> **About this task**
Repeat the data exactly, please.

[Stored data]

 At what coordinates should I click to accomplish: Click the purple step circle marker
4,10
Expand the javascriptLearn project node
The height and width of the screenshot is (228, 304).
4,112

> **Task solution**
 At what coordinates should I click to accomplish: Click the purple step circle marker
4,10
Expand the javascriptLearn project node
The height and width of the screenshot is (228, 304).
4,112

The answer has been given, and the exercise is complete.